Arleene Correa Valencia’s aluminum and LED light sculpture Un Momento Mas/One More Moment is an expression of longing. The child sits on the father’s lap, but there is a line separating them, a border made hard by light. Yet it’s also light that unites the two figures in a tug between love and pain.

Correa Valencia, who lives in Napa, California, came with her family from Mexico in 1997 when she was 3. She calls her body of work—which includes textile pieces, some made with US flags, and oil paintings—a “love letter” to her father, who migrated first. Most of her titles come from letters she wrote to him while they were separated.

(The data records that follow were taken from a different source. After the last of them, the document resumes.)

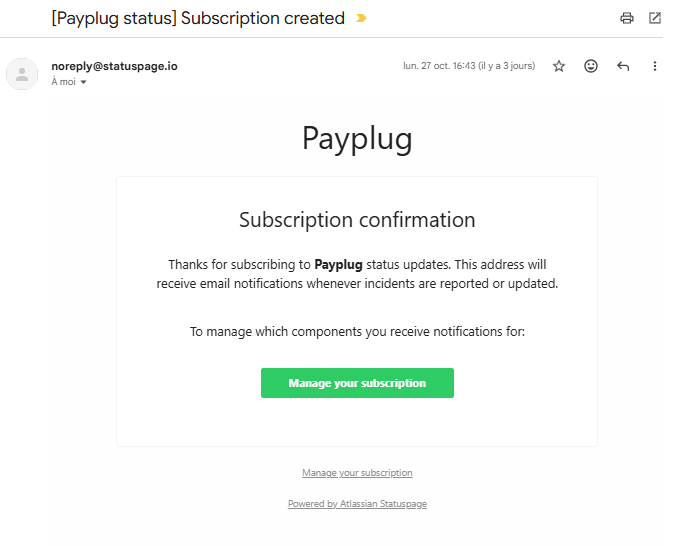Add an emoji reaction to the email
687x546 pixels.
591,66
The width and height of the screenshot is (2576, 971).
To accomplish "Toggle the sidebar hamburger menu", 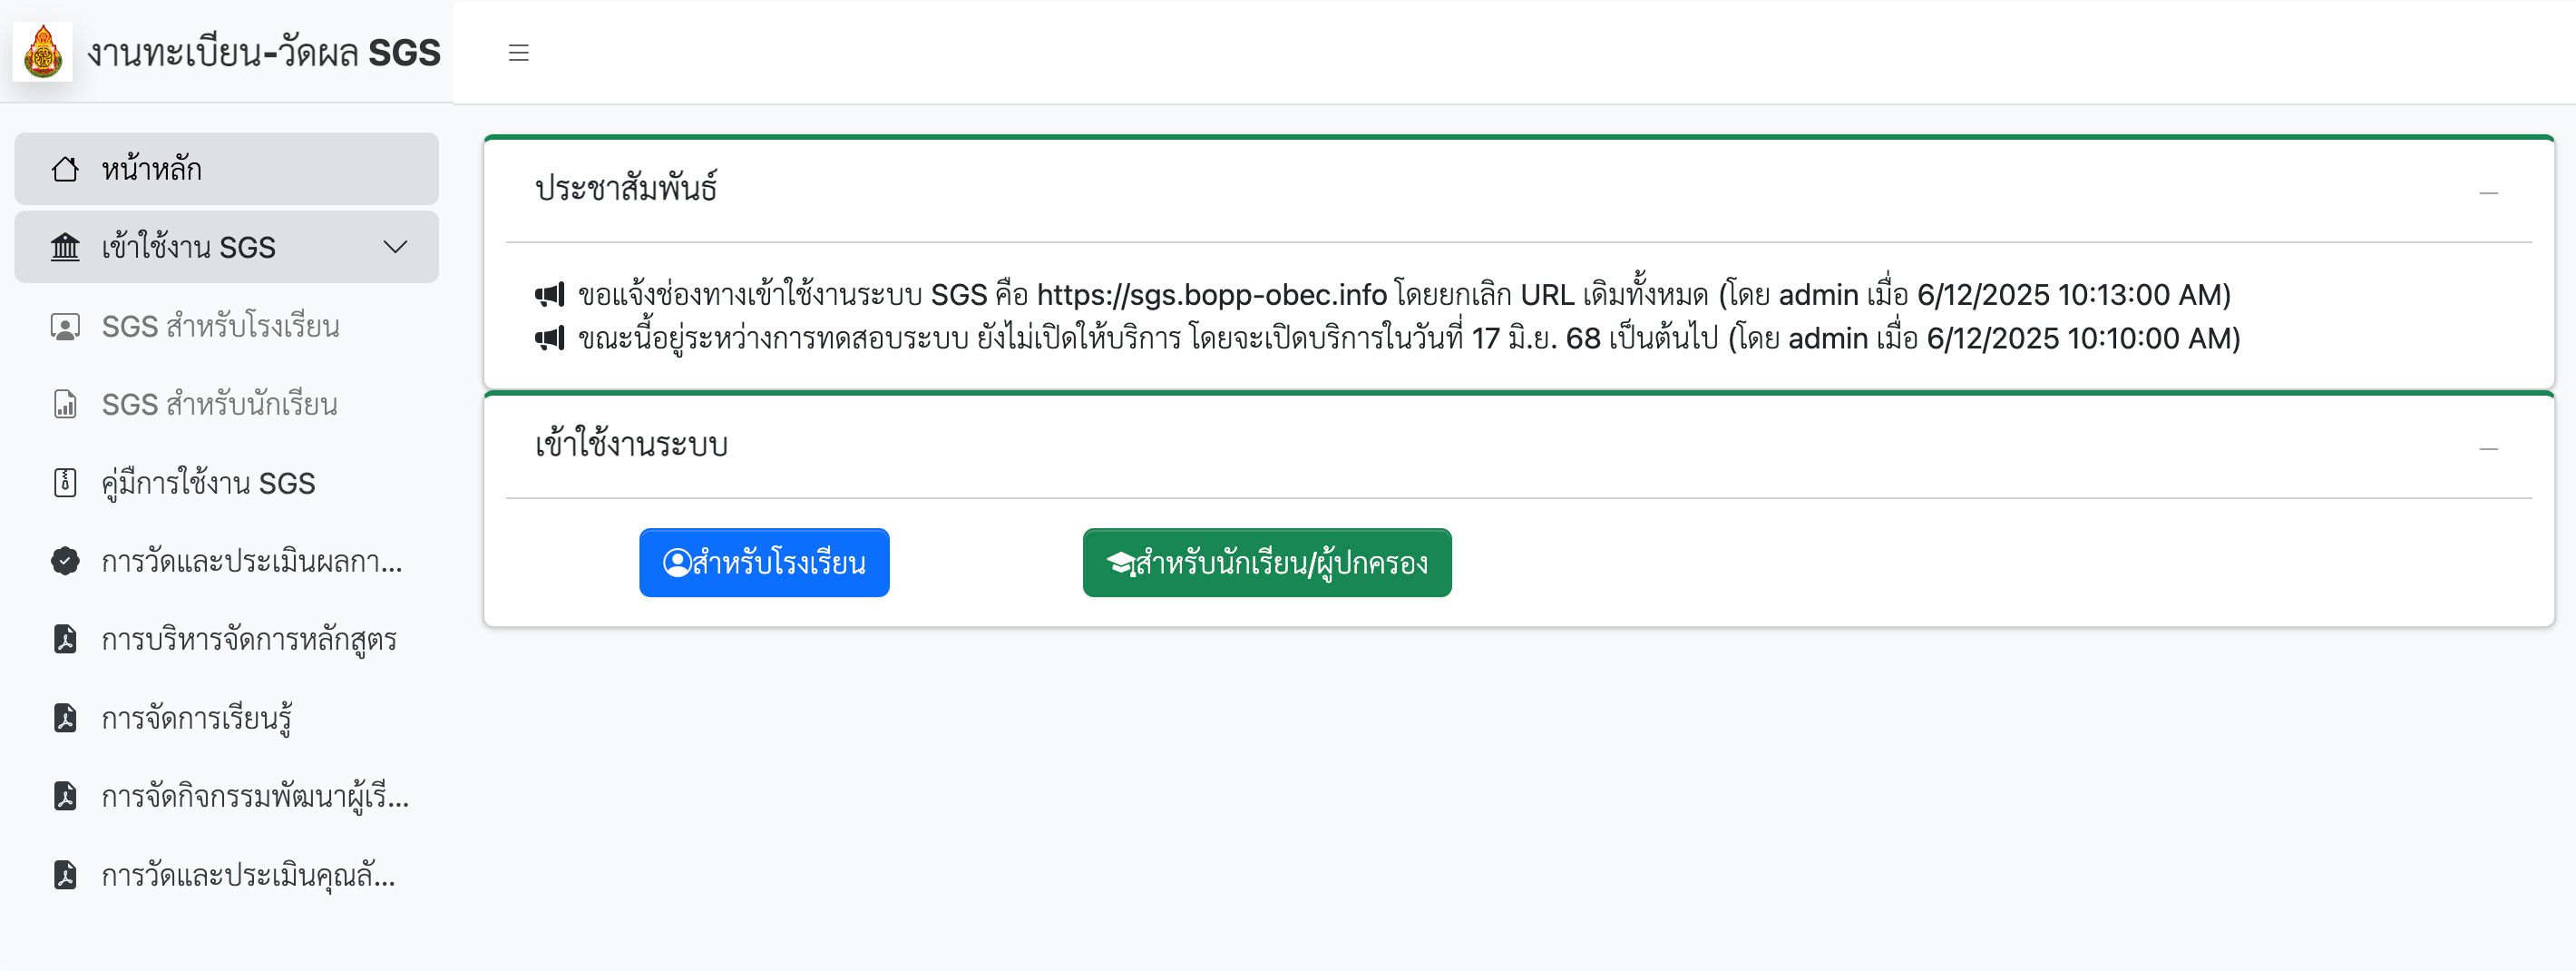I will 518,53.
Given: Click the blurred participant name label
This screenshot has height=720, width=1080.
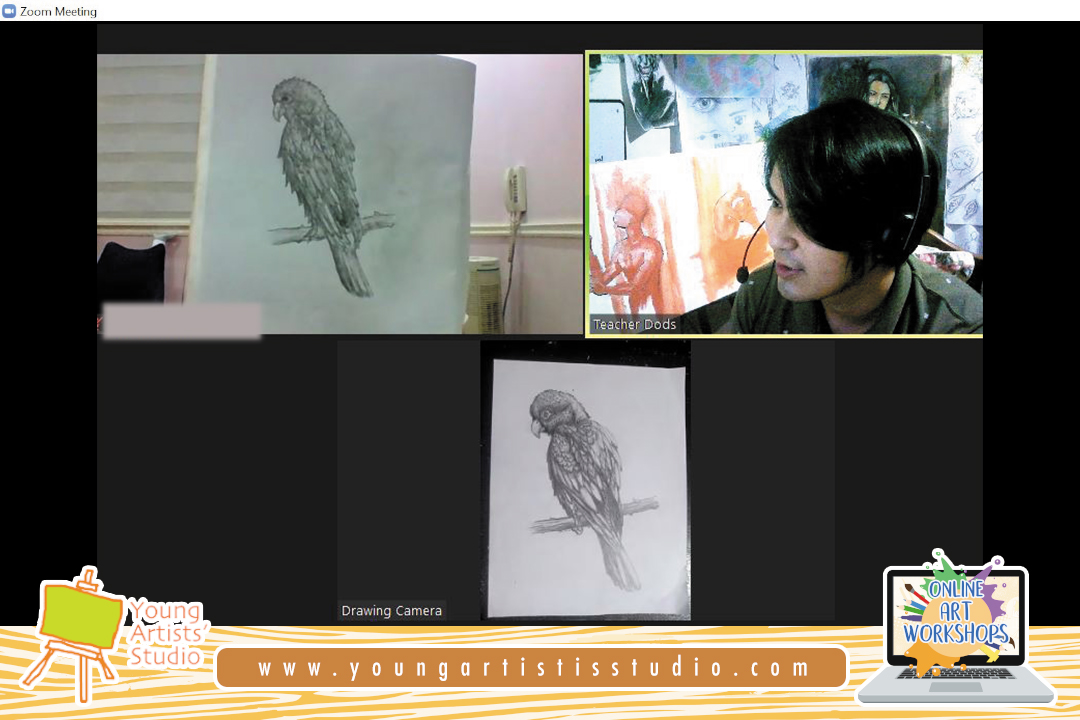Looking at the screenshot, I should point(182,321).
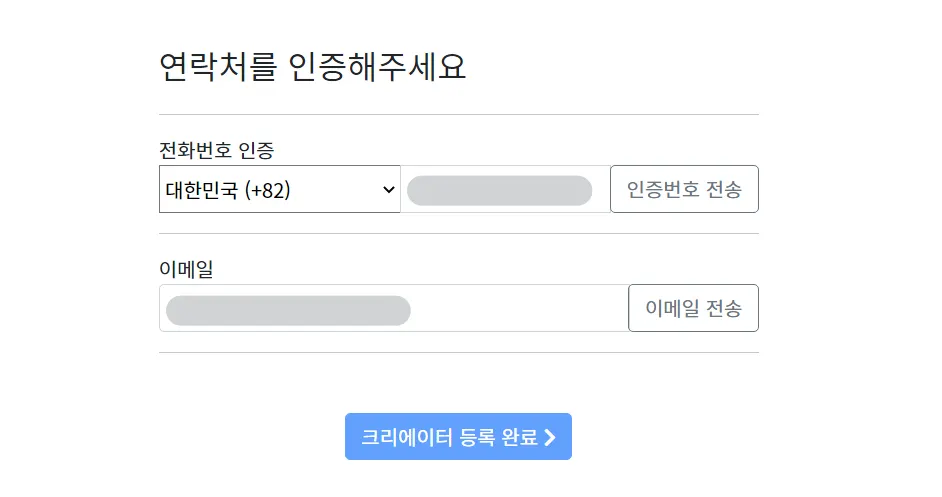Click the country selector's down arrow

coord(389,190)
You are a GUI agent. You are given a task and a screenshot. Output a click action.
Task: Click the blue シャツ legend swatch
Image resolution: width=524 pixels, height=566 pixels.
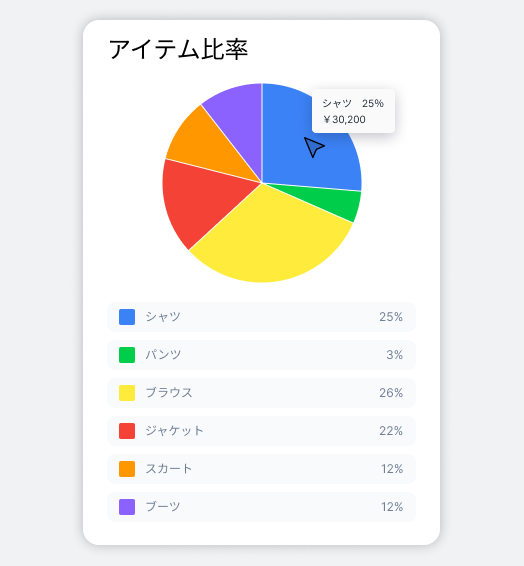click(x=127, y=317)
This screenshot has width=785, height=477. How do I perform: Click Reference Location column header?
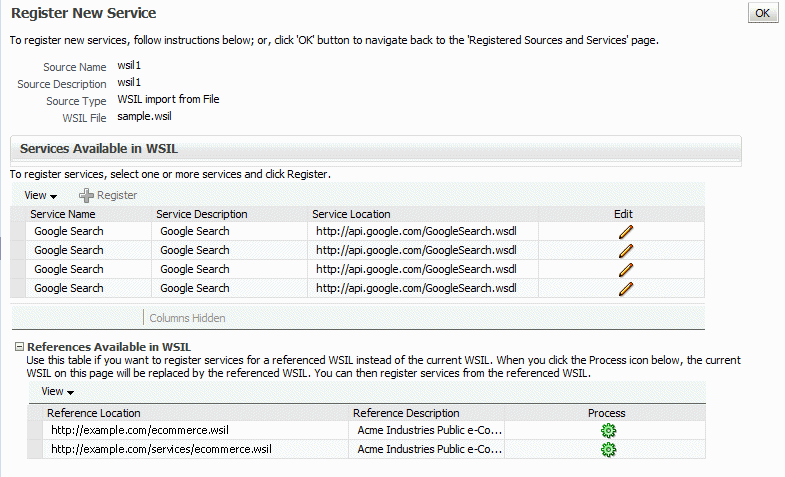tap(94, 413)
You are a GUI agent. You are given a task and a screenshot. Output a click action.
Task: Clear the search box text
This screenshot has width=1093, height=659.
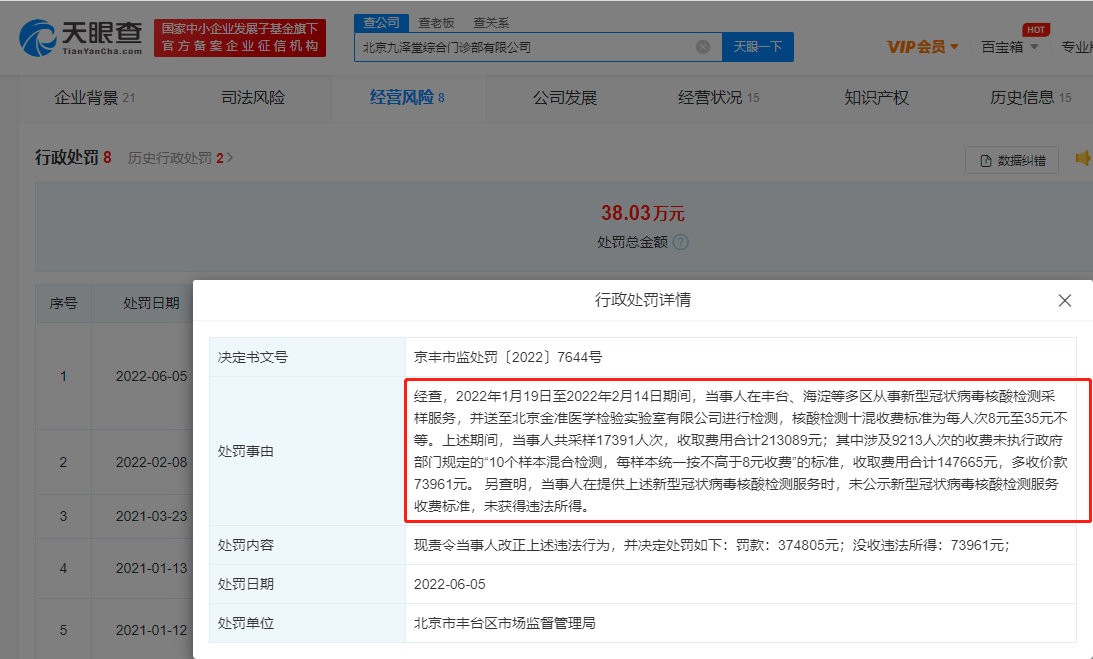pyautogui.click(x=703, y=47)
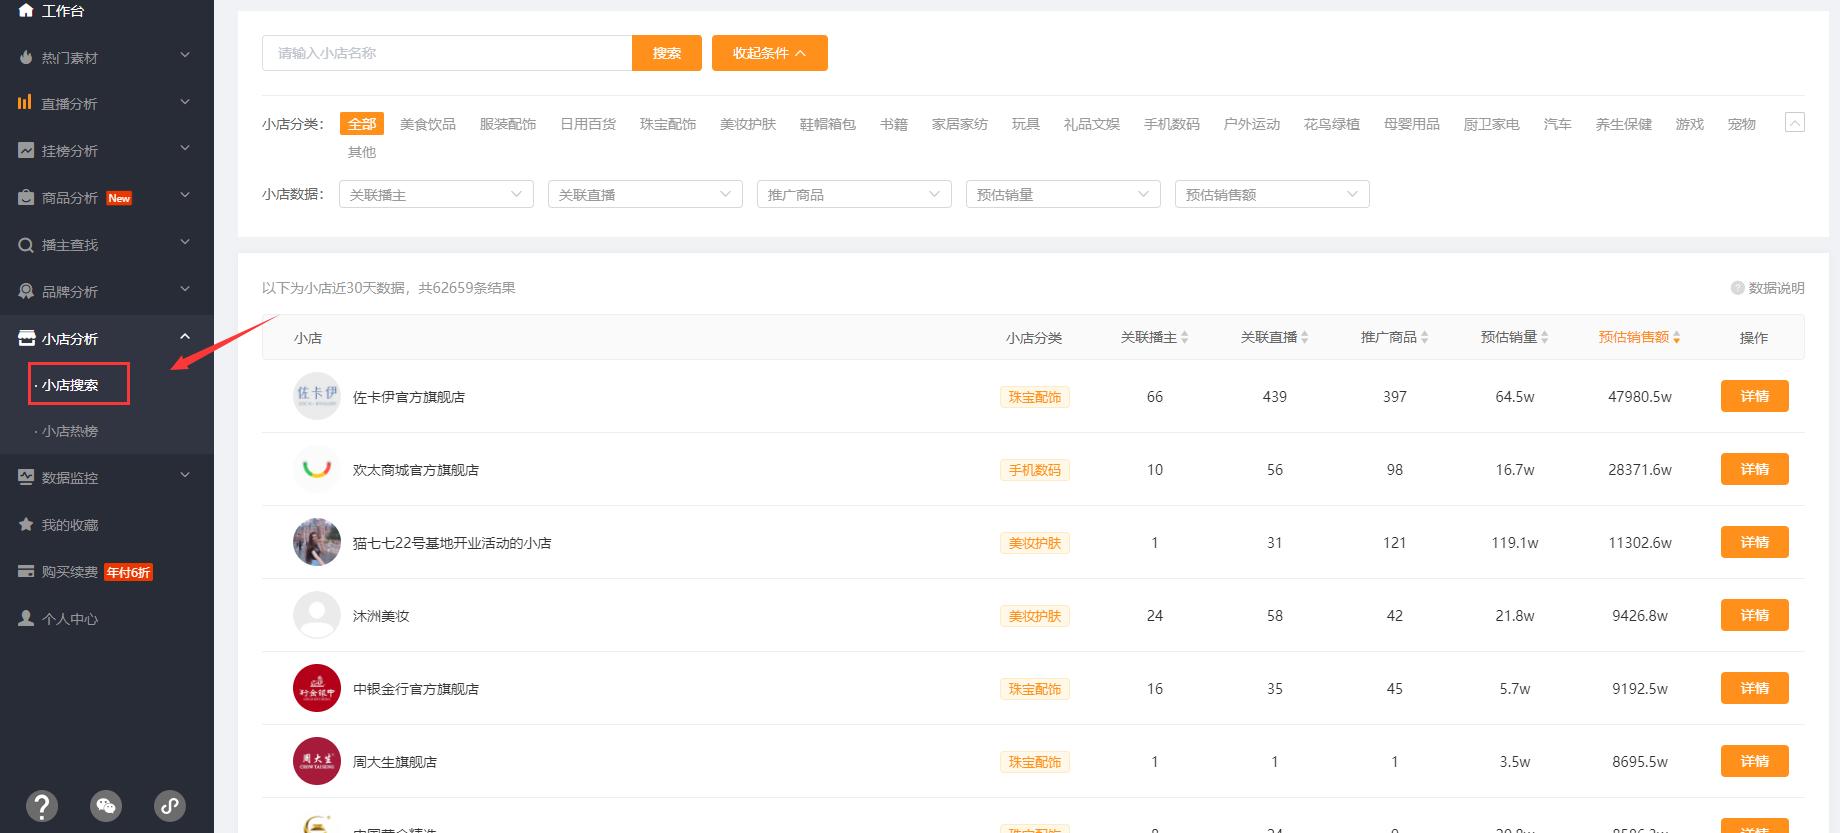Open the 我的收藏 menu item
This screenshot has width=1840, height=833.
point(70,525)
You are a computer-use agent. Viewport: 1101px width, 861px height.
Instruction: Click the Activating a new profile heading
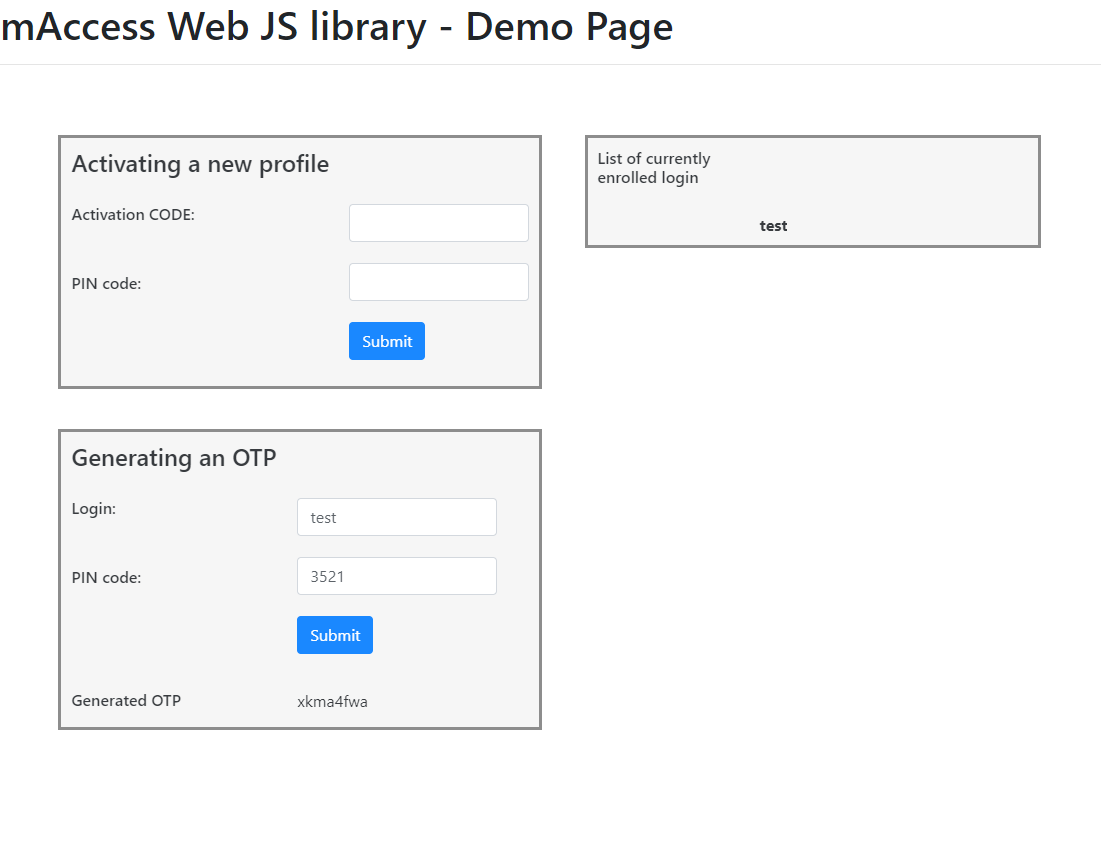[200, 164]
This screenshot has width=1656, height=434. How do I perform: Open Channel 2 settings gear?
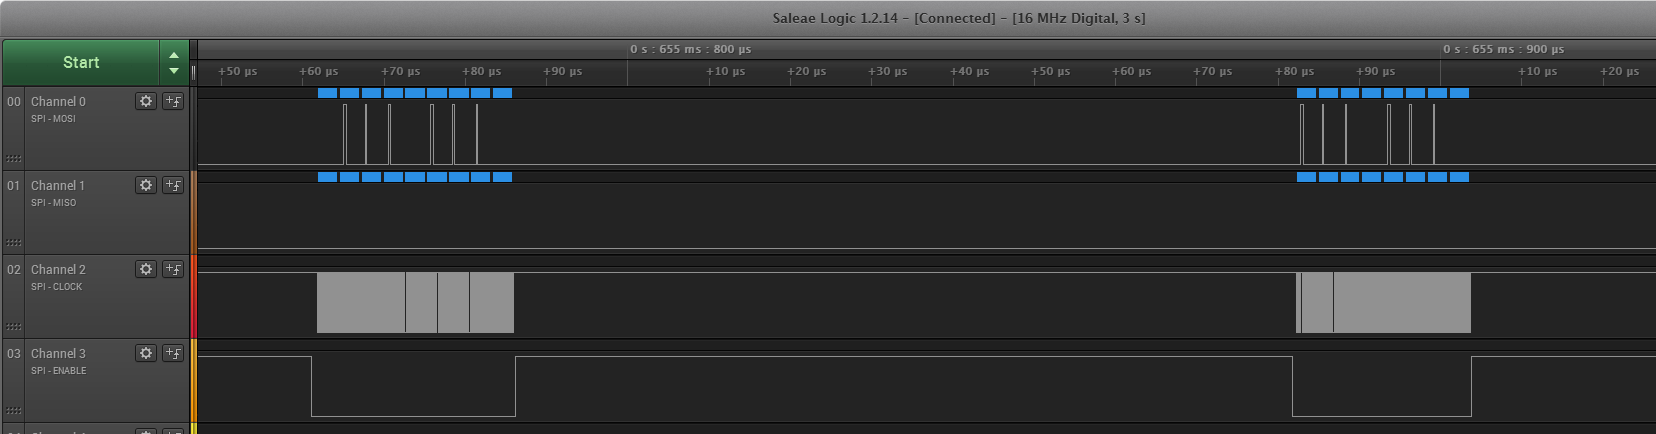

“For my entire life, I’ve wondered how it’s possible for a parent to leave their child behind, to sacrifice that moment of being together,” Correa Valencia says. Then, in 2019, her niece was born and she realized that a person can love a child so much they’ll make incredible sacrifices. “I understood how you can hold this tiny being and want to give them the world. I understood how two people can be together and apart at the same time.”

Un Momento Mas, 2023, modeled on her brother and nephew and fabricated from mirror-like aluminum by a metal shop in Mexico City, urges viewers to consider their own relationships. “There is a moment in the darkness when all that matters is this connection to this other human being,” Correa Valencia says. “If we can understand that love and the power of that light, then we can understand each other’s humanity.”

 

Jennifer Vogel is a senior editor of American Craft.